● **Work item**
Your copy runs from the line containing "Where should I" through the last line of the listing, both included. Restate those lines word for word and leave out pictures.

++++

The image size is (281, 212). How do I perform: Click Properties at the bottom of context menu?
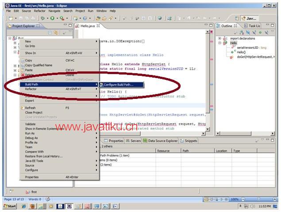(32, 177)

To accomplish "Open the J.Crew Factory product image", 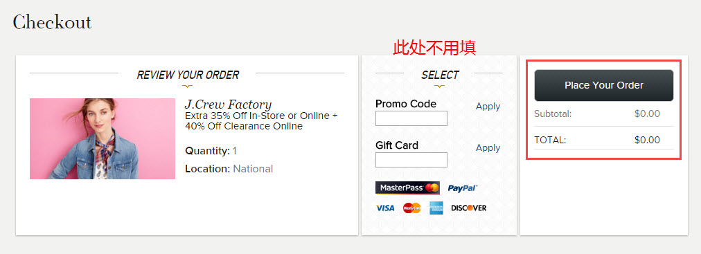I will pos(103,139).
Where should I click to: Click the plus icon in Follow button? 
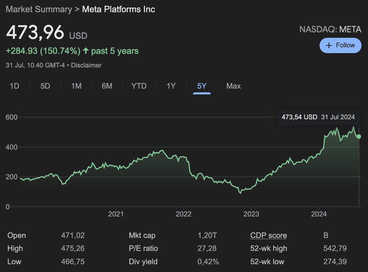coord(328,45)
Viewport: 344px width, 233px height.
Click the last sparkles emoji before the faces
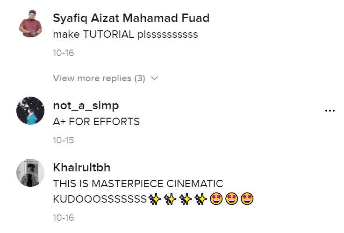pos(201,199)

++++

● **Output below**
Where should I click to: Click the plus icon in Follow button? 
coord(328,45)
Viewport: 344px width, 233px height.
Click the last sparkles emoji before the faces
pos(201,199)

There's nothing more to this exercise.